* _Activity_: Transcribe word for word the section of the records below that opens with the line containing "Viewport: 1365px width, 730px" and closes with the line containing "the purple Careers"; drop every picture.

* _Record excerpts_:
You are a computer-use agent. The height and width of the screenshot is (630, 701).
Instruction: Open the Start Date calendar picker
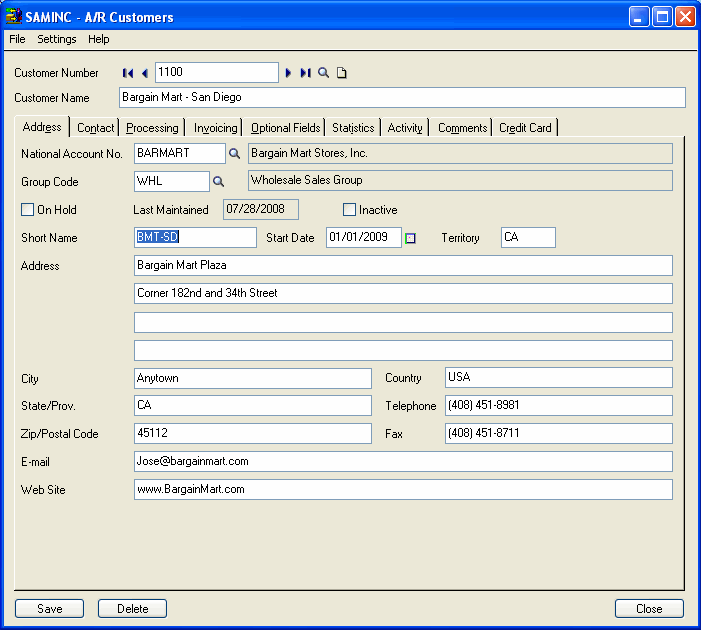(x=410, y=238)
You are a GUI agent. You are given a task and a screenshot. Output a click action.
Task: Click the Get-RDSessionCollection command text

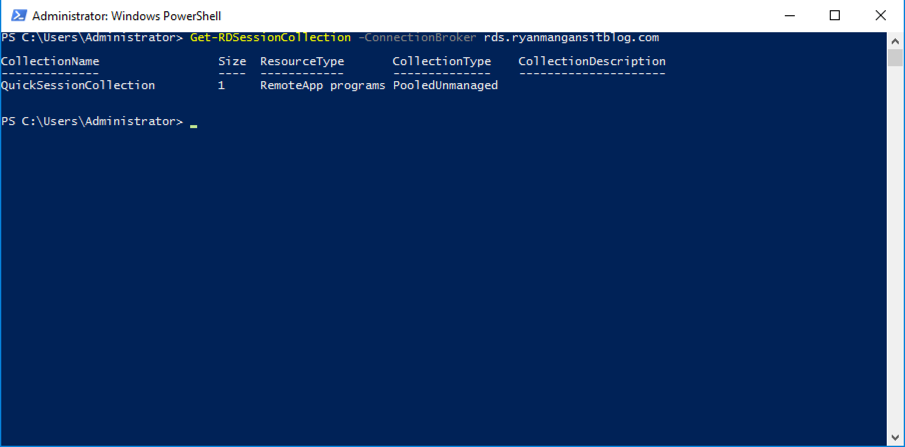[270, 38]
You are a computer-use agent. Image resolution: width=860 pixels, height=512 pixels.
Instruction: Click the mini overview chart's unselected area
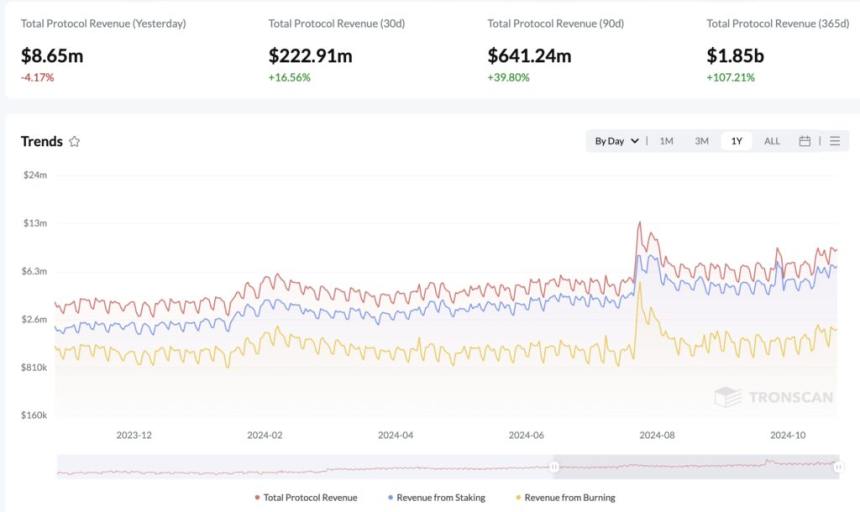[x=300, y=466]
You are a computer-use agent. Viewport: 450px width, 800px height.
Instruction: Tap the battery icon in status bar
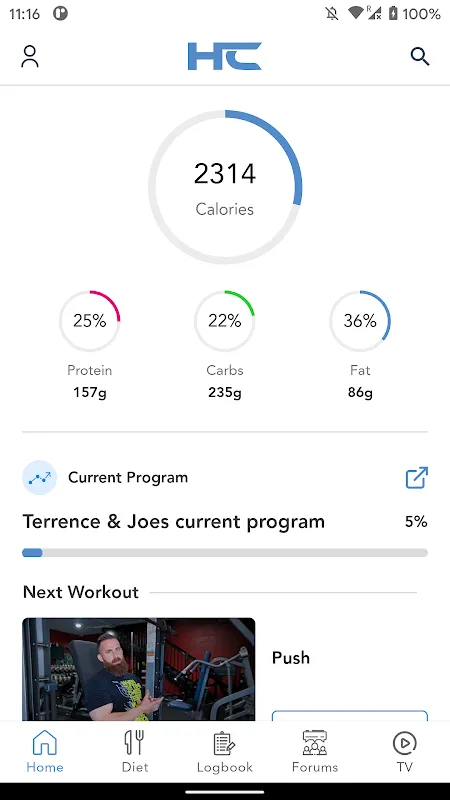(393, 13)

...

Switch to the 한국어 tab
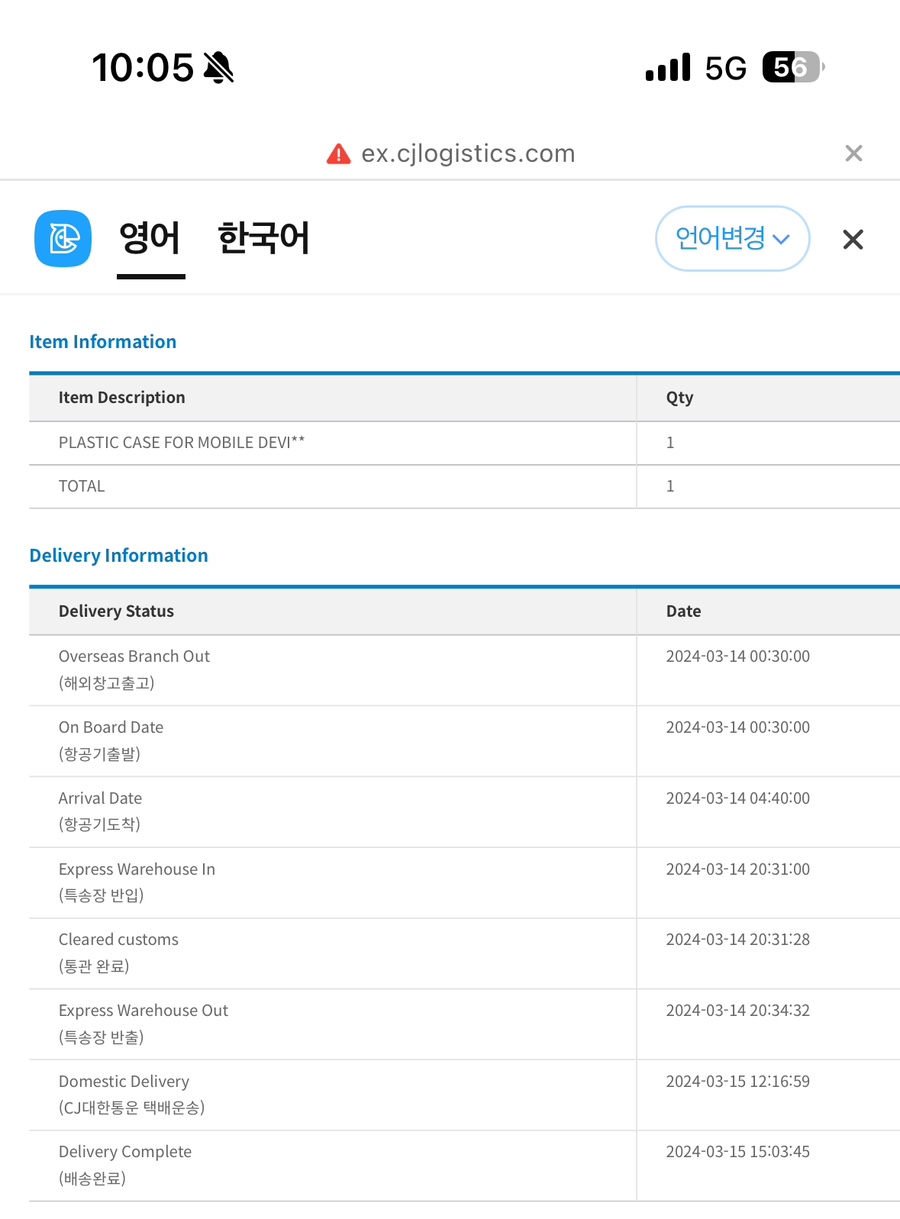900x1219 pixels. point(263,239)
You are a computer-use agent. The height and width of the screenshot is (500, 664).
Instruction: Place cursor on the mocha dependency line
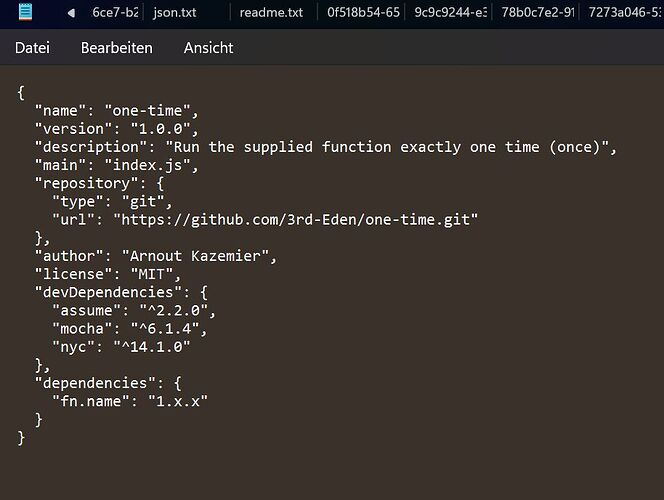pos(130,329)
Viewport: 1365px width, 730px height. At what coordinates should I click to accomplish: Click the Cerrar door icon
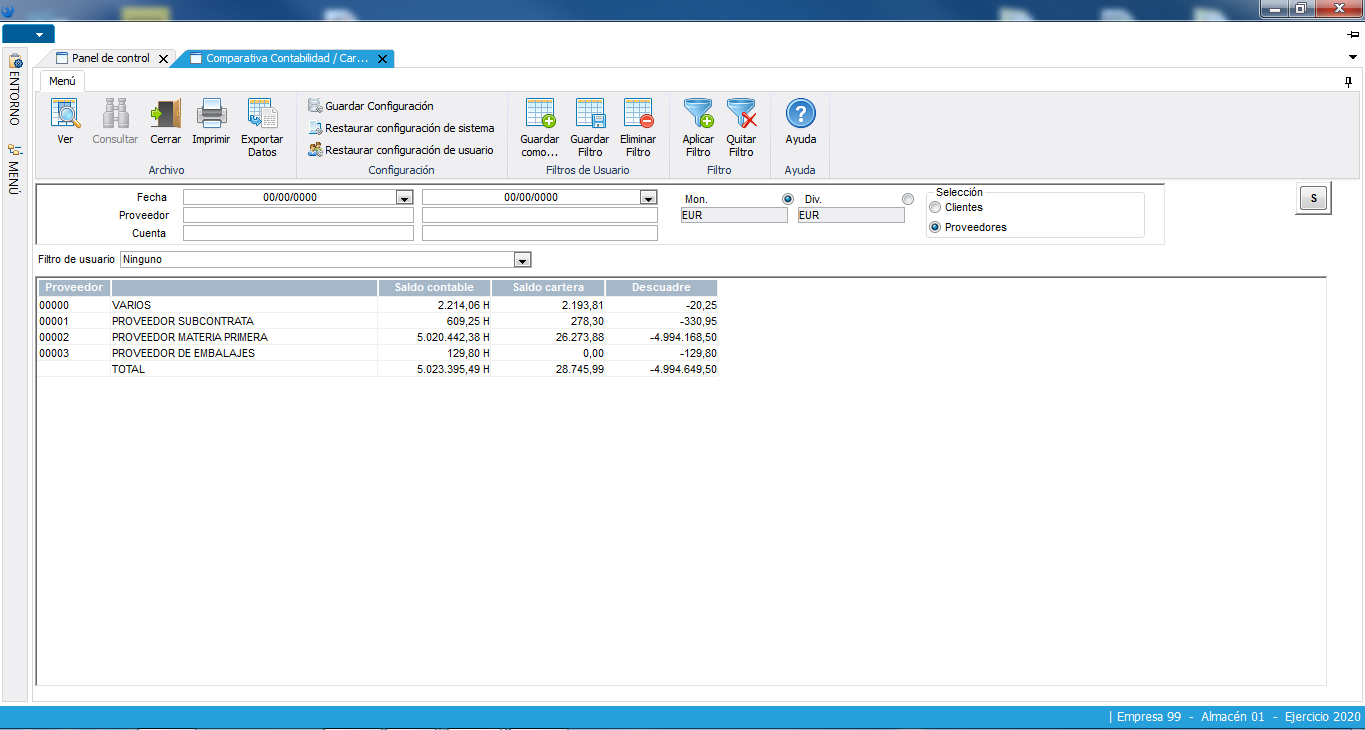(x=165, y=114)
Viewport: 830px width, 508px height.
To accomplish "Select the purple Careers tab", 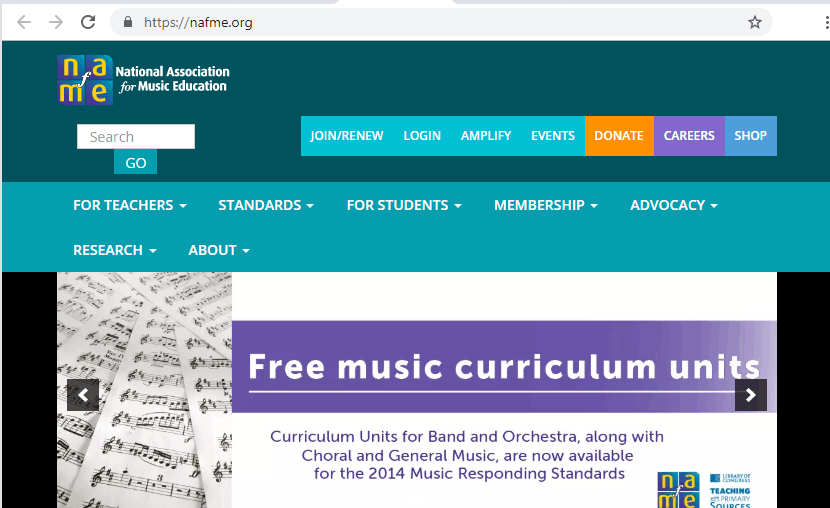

---

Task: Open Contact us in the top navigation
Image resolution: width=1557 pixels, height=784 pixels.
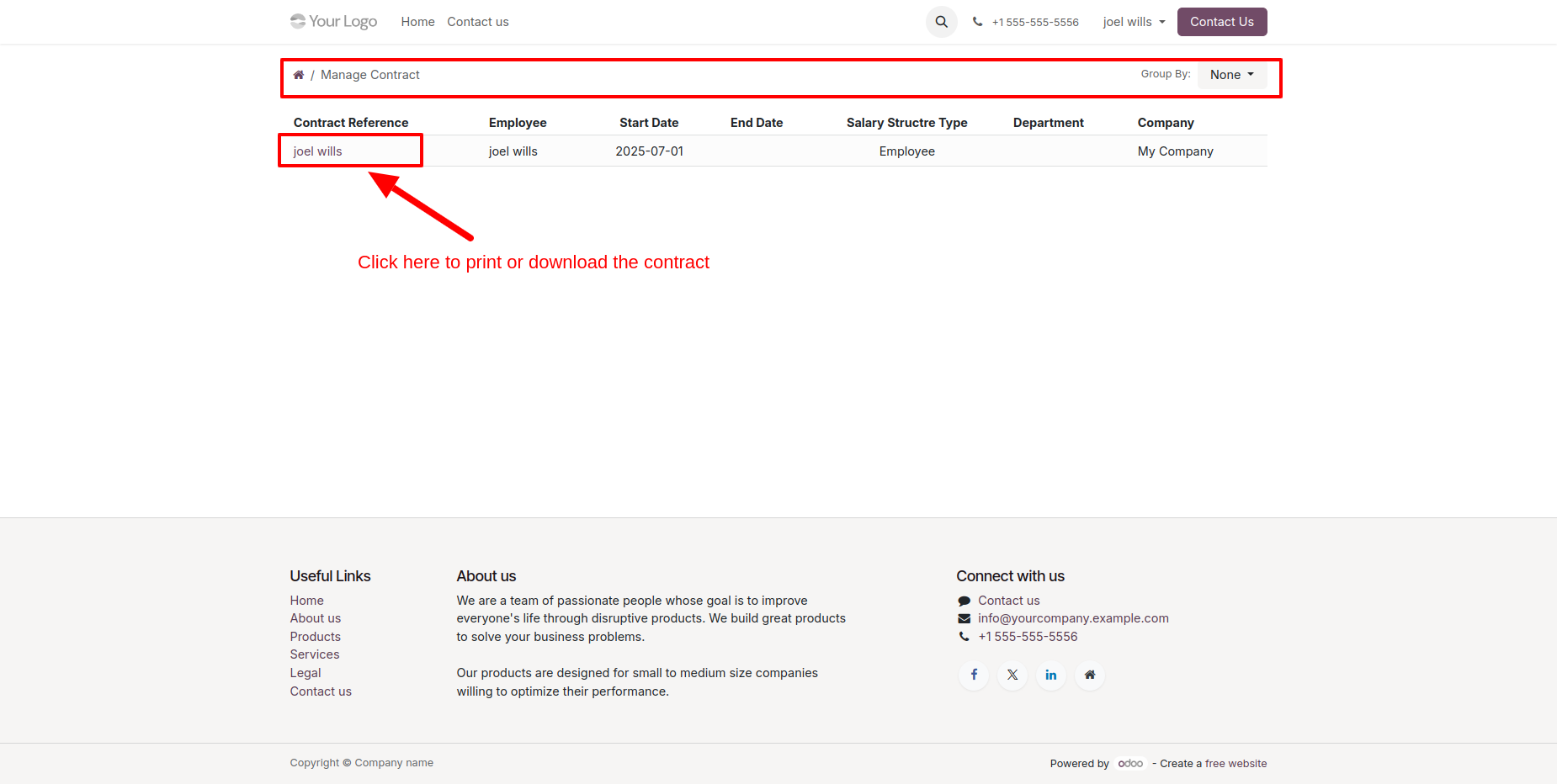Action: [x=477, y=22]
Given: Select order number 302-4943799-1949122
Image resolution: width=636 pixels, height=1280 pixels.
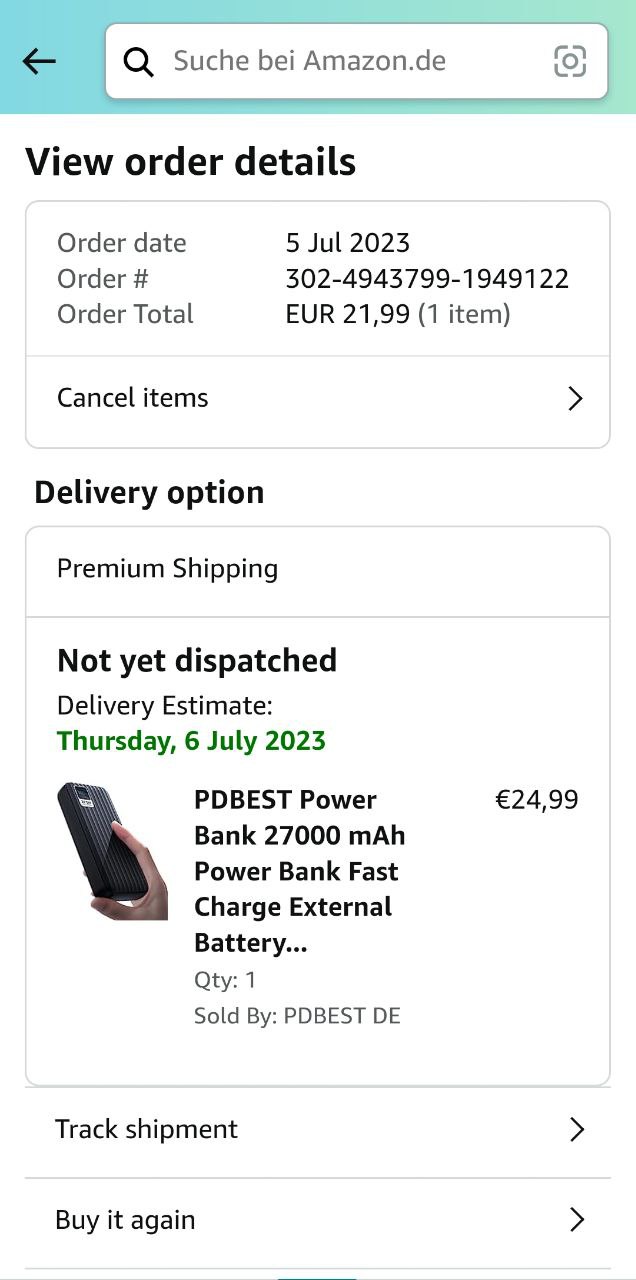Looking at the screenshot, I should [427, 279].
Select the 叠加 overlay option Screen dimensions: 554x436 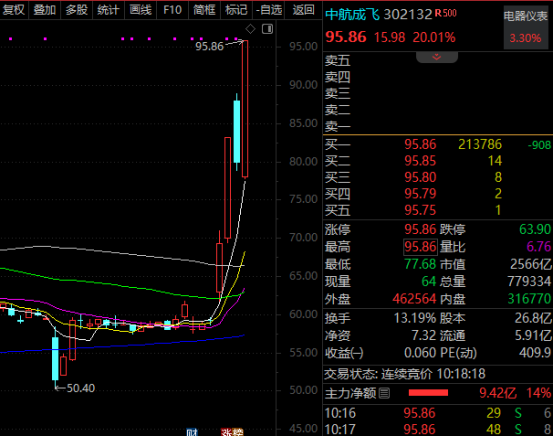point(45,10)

* _Worked solution_:
Viewport: 1365px width, 730px height. At what coordinates should I click to accomplish: Click the Cerrar door icon
(x=165, y=114)
Viewport: 830px width, 508px height.
To accomplish "Select the purple Careers tab", 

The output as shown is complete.